## EXTRACT TO READ

• • •

When deploying, the output should be similar to

11:40 $ sls deploy
Serverless: Packaging service...
Serverless: Excluding development dependencies...
Serverless: Creating Stack...
Serverless: Checking Stack create progress...
.....
Serverless: Stack create finished...
Serverless: Uploading CloudFormation file to S3...
Serverless: Uploading artifacts...
Serverless: Uploading service my-sls-scraper.zip file to S3 (162.74 KB)...
Serverless: Validating template...
Serverless: Updating Stack...
Serverless: Checking Stack update progress...
...............
Serverless: Stack update finished...
Service Information
service: my-sls-scraper
stage: dev
region: us-east-1
stack: my-sls-scraper-dev
resources: 5
api keys:
  None
endpoints:
  None
functions:
  hello: my-sls-scraper-dev-hello
layers:
  None
Serverless: Run the "serverless" command to setup monitoring, troubleshooting and testing.

You should now see the deployed function in the AWS Lambda web console. (Change your region if you don't see it!)

Verify that the function can be invoked and see its output with

sls invoke -f hello --log

The output should be something like

12:12 $ sls invoke -f hello --log
{
    "statusCode": 200,
    "body": "{\"message\": \"Go Serverless v1.0! Your function executed successfully!\", \"input\": {}}"
}
--------------------------------------------------------------------
START RequestId: f38a0d84-e974-4a00-93ab-9e2825d94003 Version: $LATEST
END RequestId: f38a0d84-e974-4a00-93ab-9e2825d94003
REPORT RequestId: f38a0d84-e974-4a00-93ab-9e2825d94003  Duration: 1.62 ms   Billed Duration: 100 ms Memory Size: 1024 MB    Max Memory Used: 56 MB  Init Duration: 110.34 ms

XRAY TraceId: 1-5d723275-c57192d30e2a524902b401fd   SegmentId: 5cc7e2685a1e85bc Sampled: false

Now we'll need to package the function in a way that includes all the dependencies. Install the serverless-python-requirements plugin with

sls plugin install --name serverless-python-requirements

And rehaul serverless.yml.

# serverless.yml
service: my-sls-scraper

provider:
  name: aws
  runtime: python3.7
  logRetentionInDays: 1

functions:
  hello:
    handler: handler.hello
  lambdaScrape:
    handler: launcher.scrape

# We include files by whitelisting to reduce the deployment time.
# Just remember to add any files you create!
package:
  include:
    - handler.py
    - launcher.py
    - my_sls_scraper/**
    - scrapy.cfg
  exclude:
    - "./**"

plugins:
  - serverless-python-requirements

custom:
  pythonRequirements:
    slim: true # Omits tests, __pycache__, *.pyc etc from dependencies
    fileName: requirements.txt

Note that we added a new function lambdaScrape that does the scraping in the Lambda function.

• • •

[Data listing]
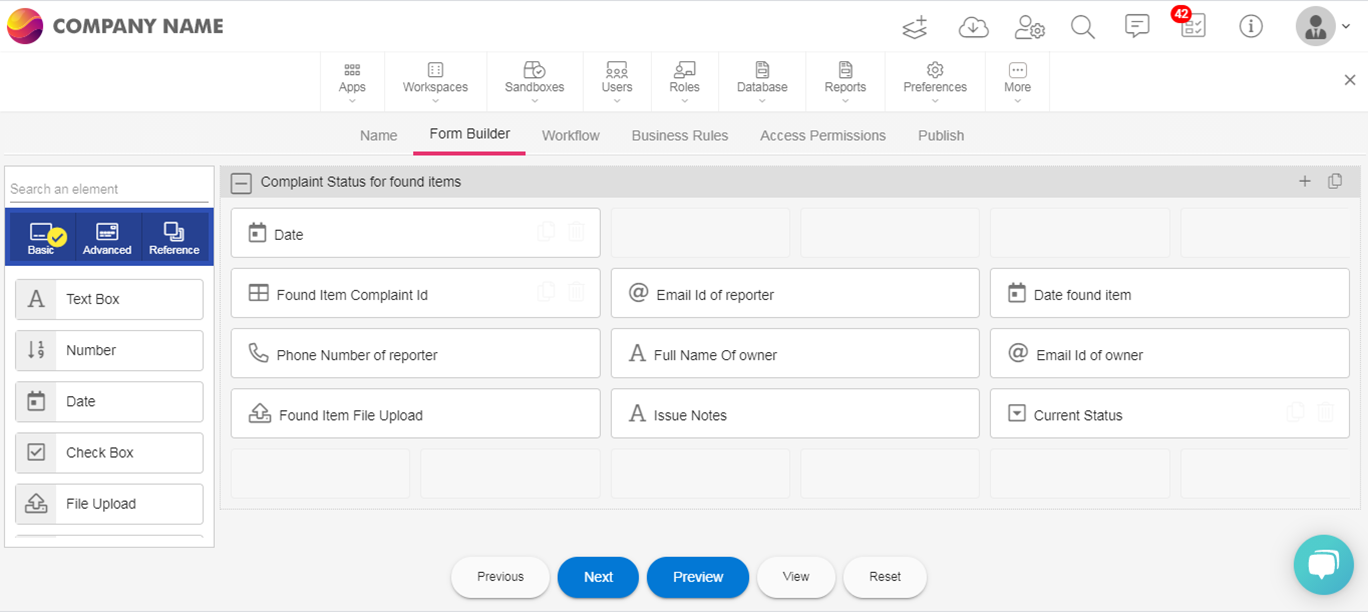
Task: Switch to Advanced elements category
Action: click(107, 237)
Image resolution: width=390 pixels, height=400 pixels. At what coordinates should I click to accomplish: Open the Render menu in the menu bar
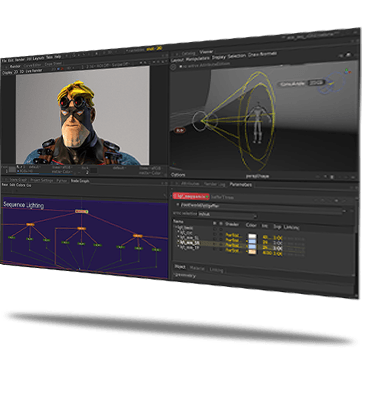(x=20, y=59)
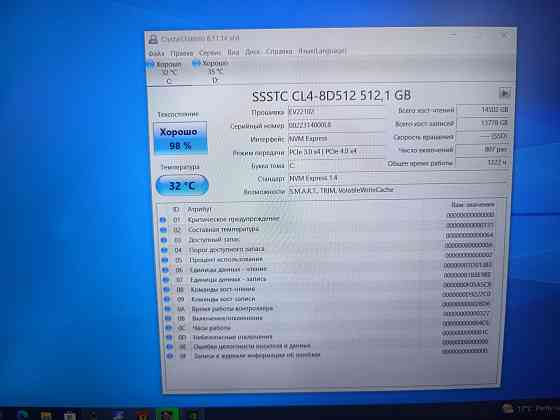Click status circle of attribute 05 row

tap(165, 260)
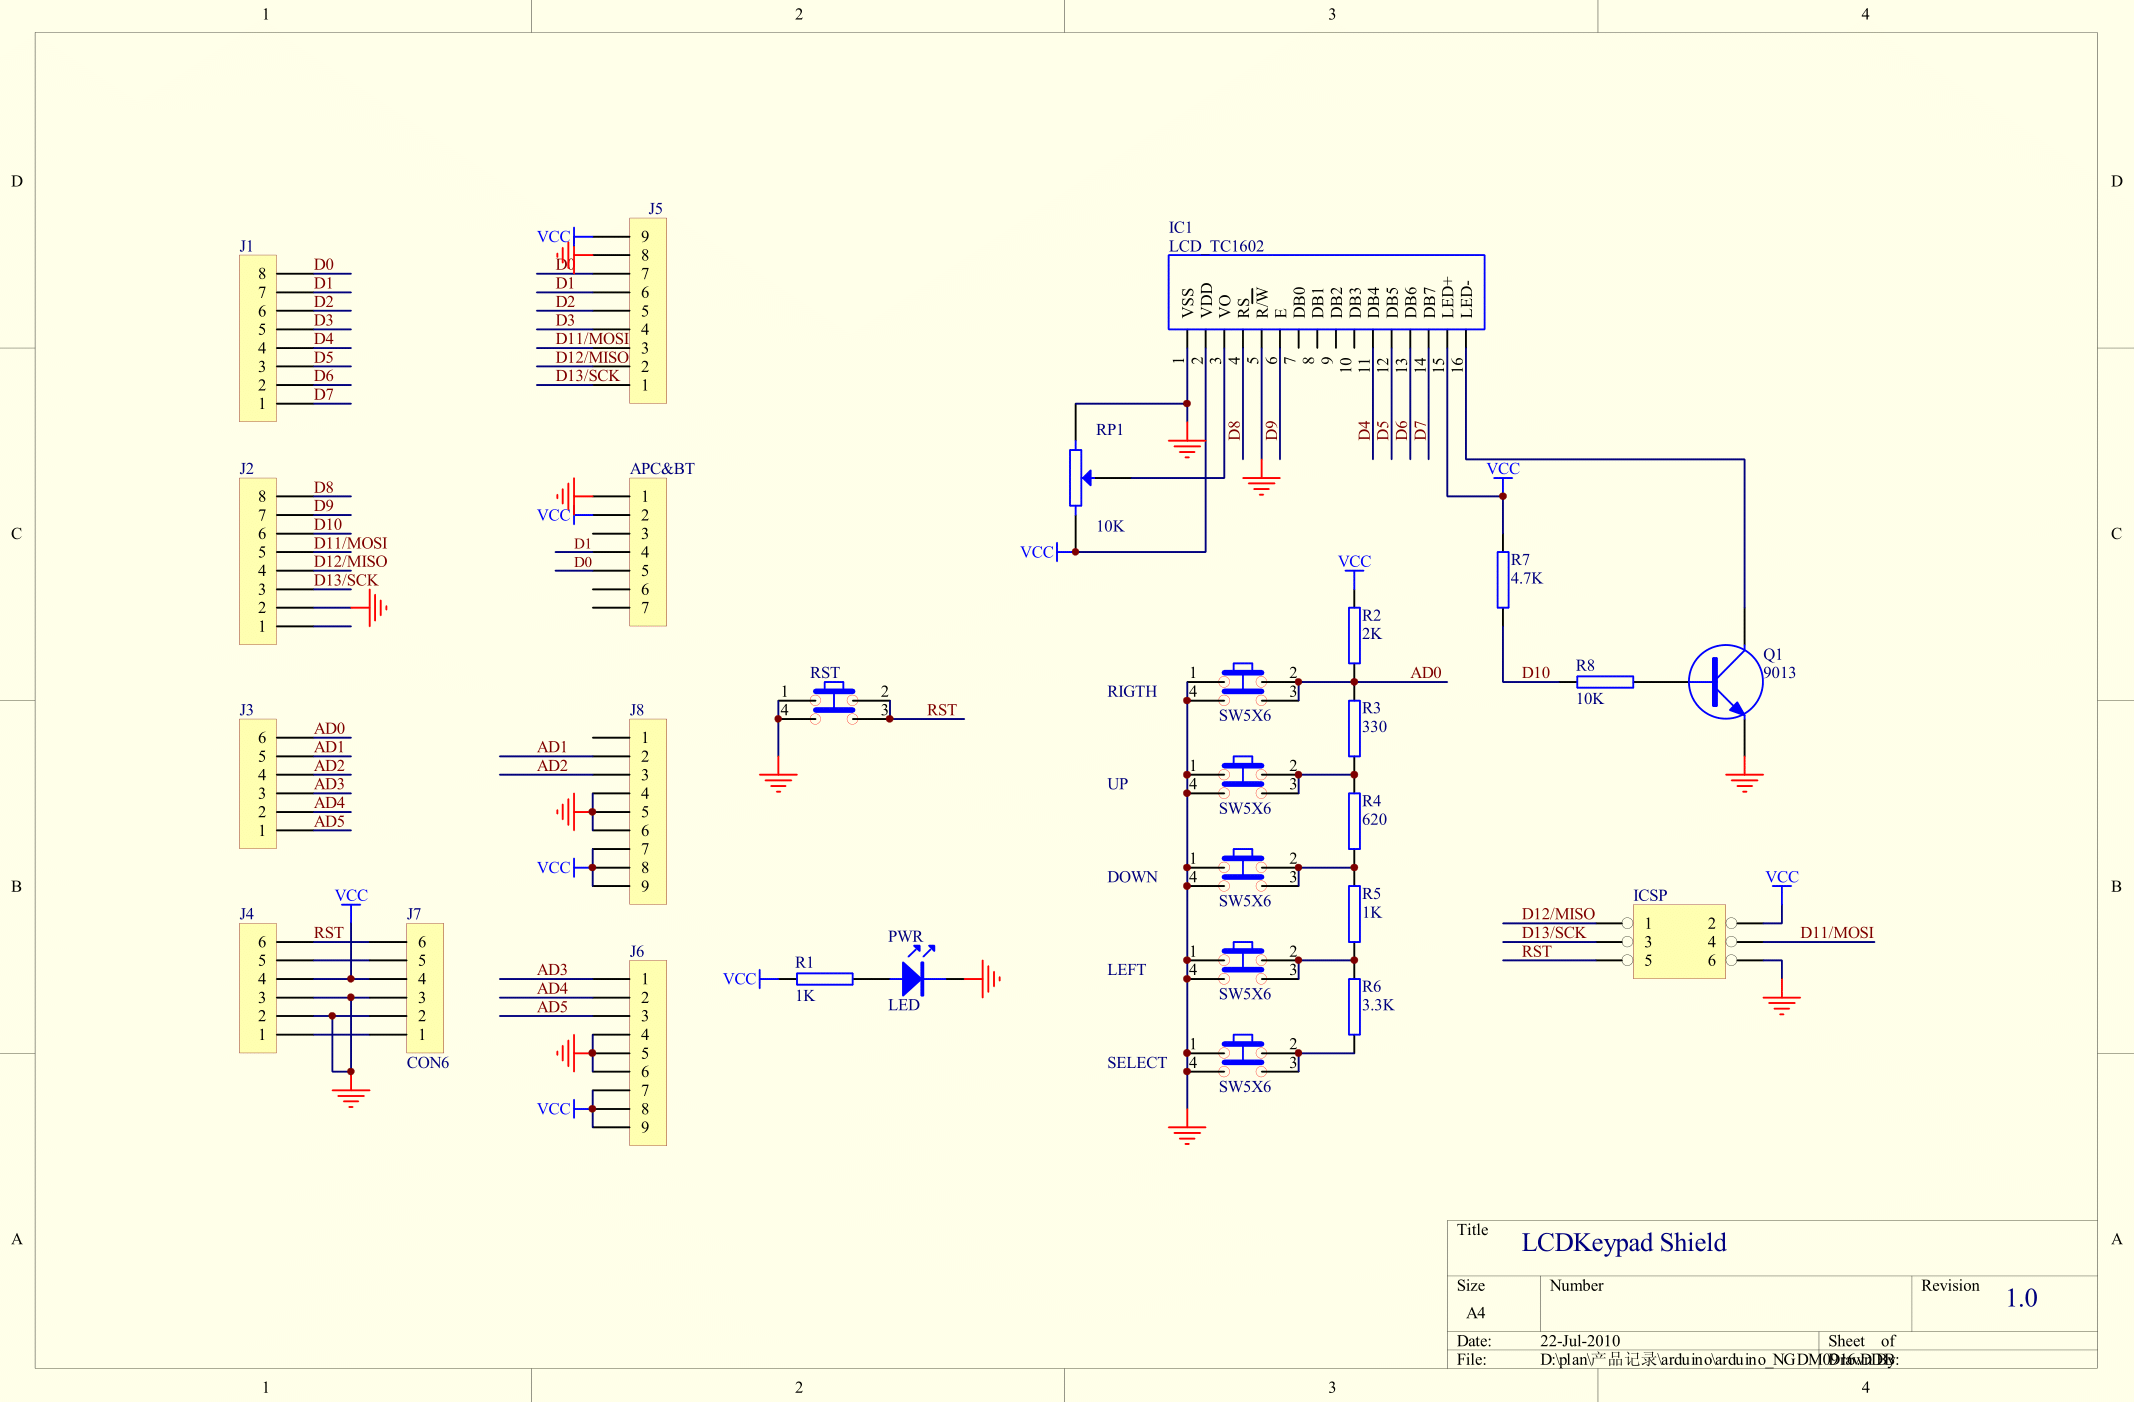Click the J7 CON6 connector
2134x1402 pixels.
424,987
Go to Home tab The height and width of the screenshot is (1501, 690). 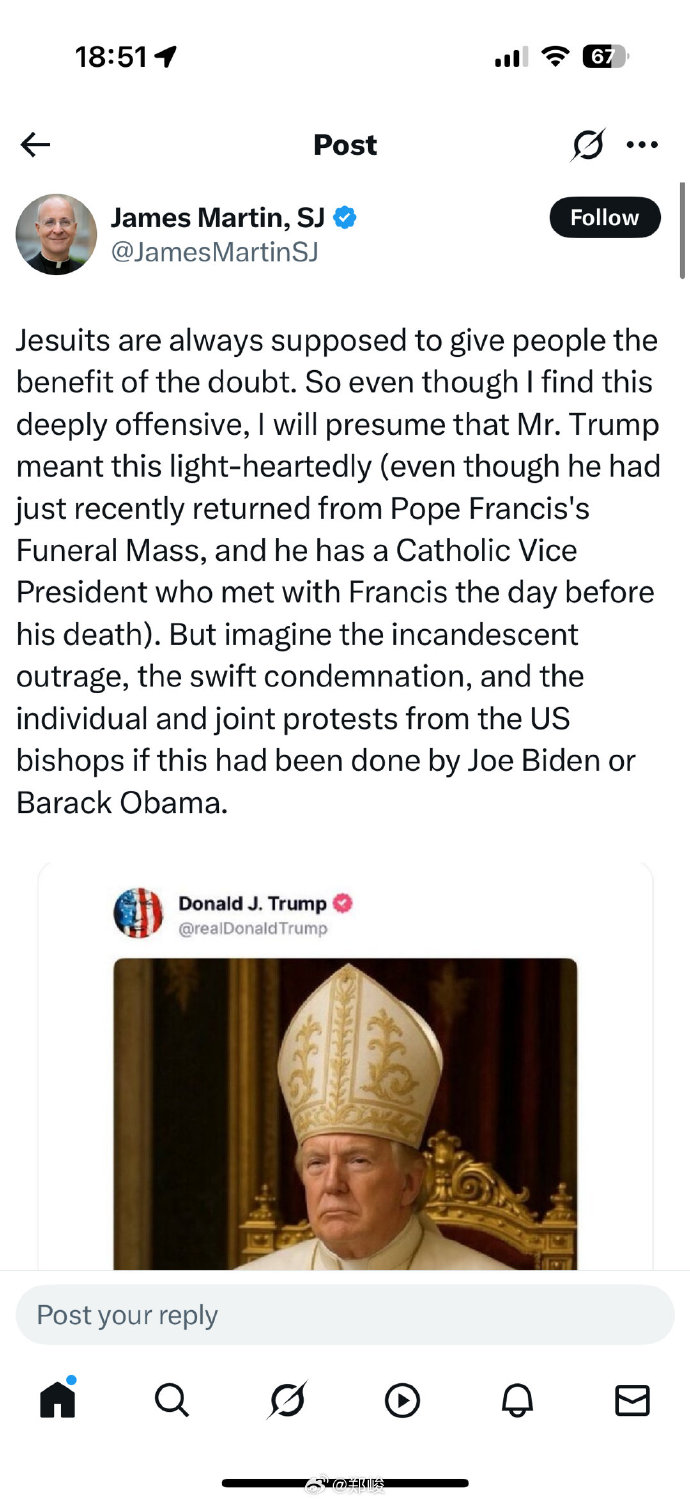click(58, 1399)
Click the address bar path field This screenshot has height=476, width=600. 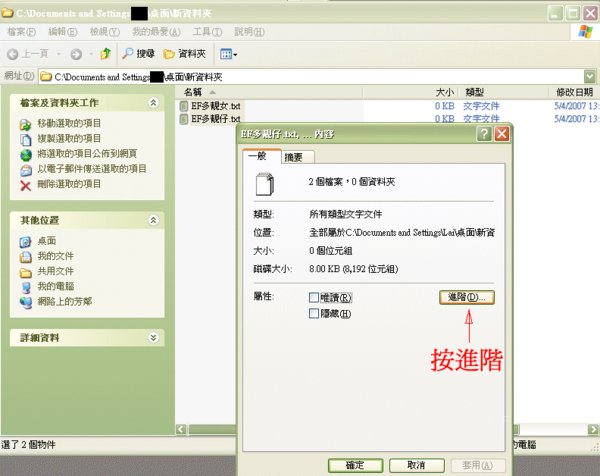300,76
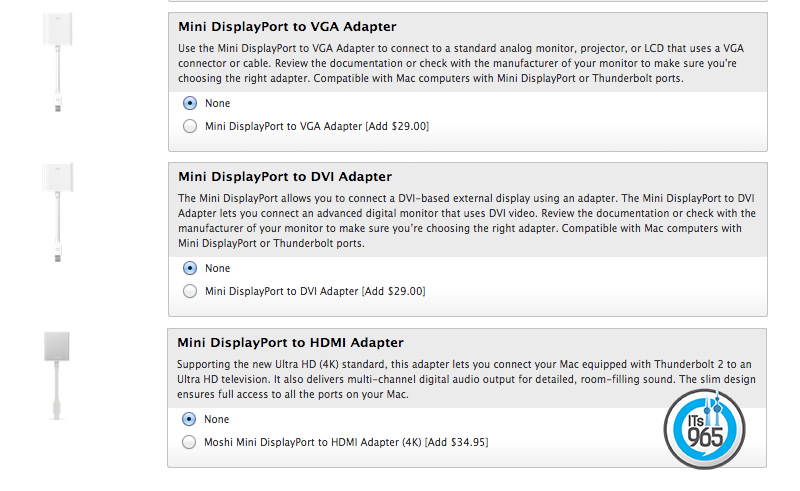The image size is (800, 491).
Task: Click the DVI adapter product image
Action: (x=58, y=212)
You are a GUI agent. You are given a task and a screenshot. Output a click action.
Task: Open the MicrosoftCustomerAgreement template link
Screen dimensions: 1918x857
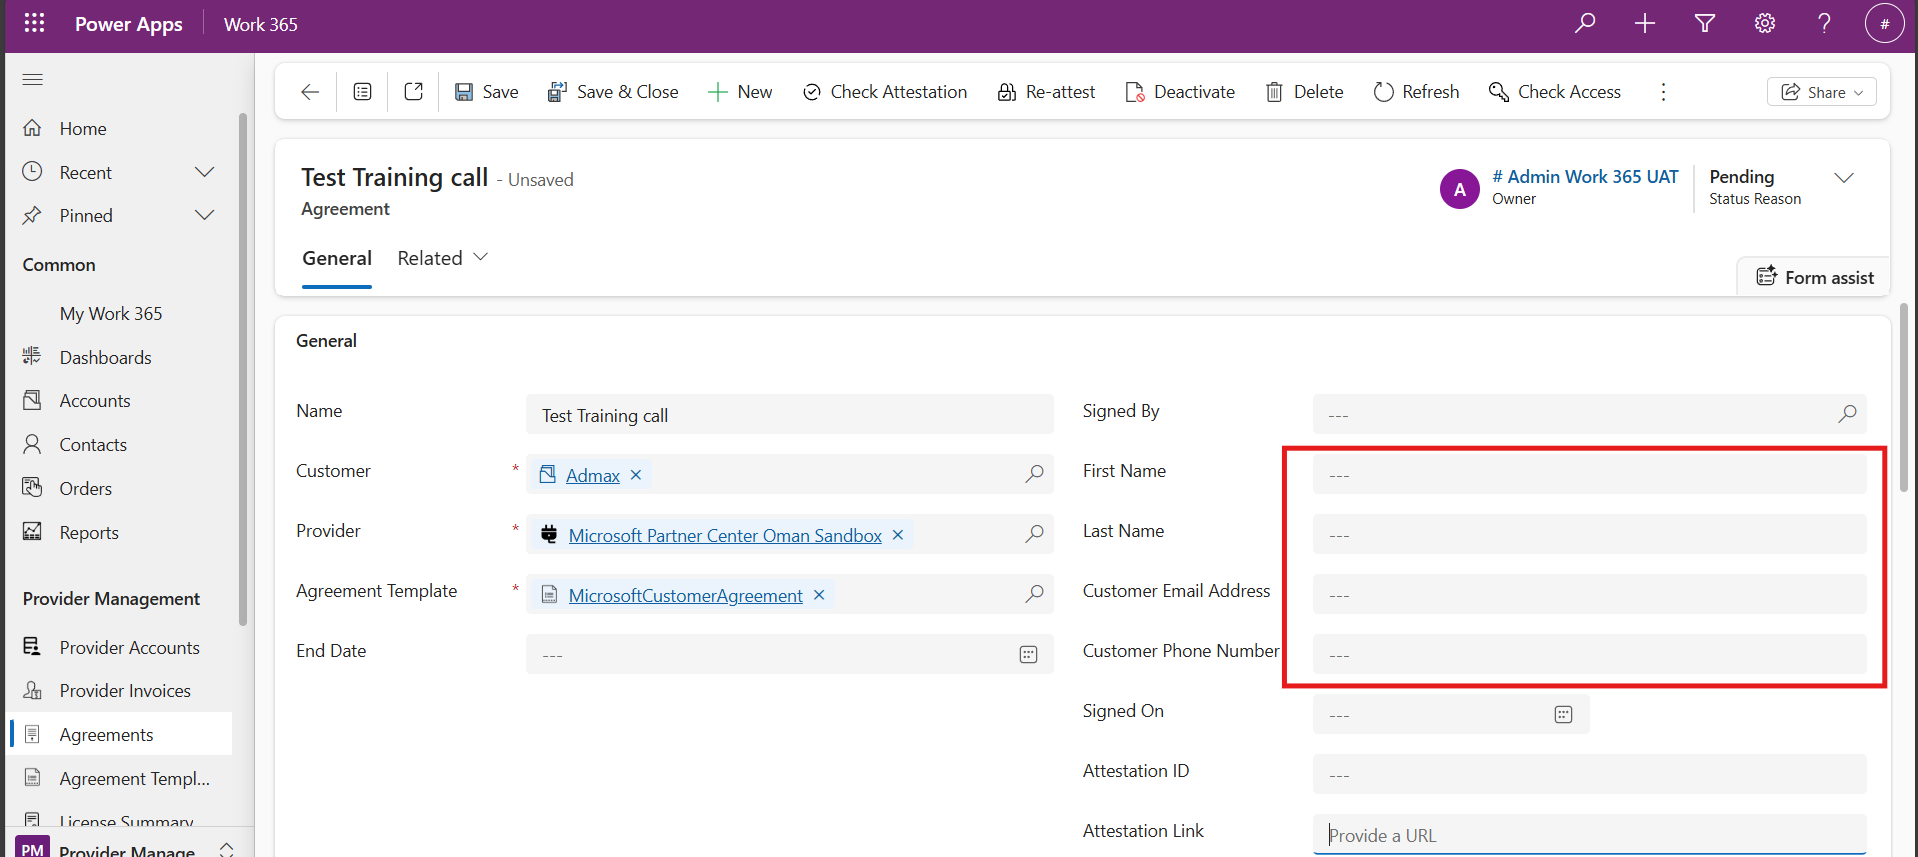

• • •

## TASKS
A – Rewrite the Serverless deployment walkthrough between "Serverless: Checking Stack create" and "Serverless: Uploading artifacts...", inclusive, renaming "S3" to "the artifact bucket" throughout that span.
B – Write the next part of the Serverless deployment walkthrough, picking up after its final sentence.
The material after the walkthrough is separate from it and unrelated to it.

## ANSWERS GIVEN
A –
Serverless: Checking Stack create progress...
.....
Serverless: Stack create finished...
Serverless: Uploading CloudFormation file to the artifact bucket...
Serverless: Uploading artifacts...

B –
We also need a minimal requirements.txt for pip requirements.

# requirements.txt
Scrapy==1.7.3

Try to deploy the function again and see that it works.

sls deploy --verbose
sls invoke -f hello --log
sls invoke -f lambdaScrape --log

We've now created the minimal solution for serverless scraping – well done! In the rest of the guide we'll set up more resources in the AWS platform to store the scraped data and run long crawls in Fargate instead of Lambda.

Storing scraped data in S3

Storing the scraped data in S3 gives us a low-cost repository for spider outputs which can be used to further process the data. We will use the config in serverless.yml and CloudFormation templates to create and use resources in the AWS ecosystem, so that we follow the infrastructure as code paradigm.

Before we continue, let's install a useful plugin that lets us use !Sub commands in out templates called serverless-cloudformation-sub-variables and add it to our serverless.yml with

sls plugin install --name serverless-cloudformation-sub-variables

Let's create the templates in a separate file called s3-template.yml as the template will get quite large later.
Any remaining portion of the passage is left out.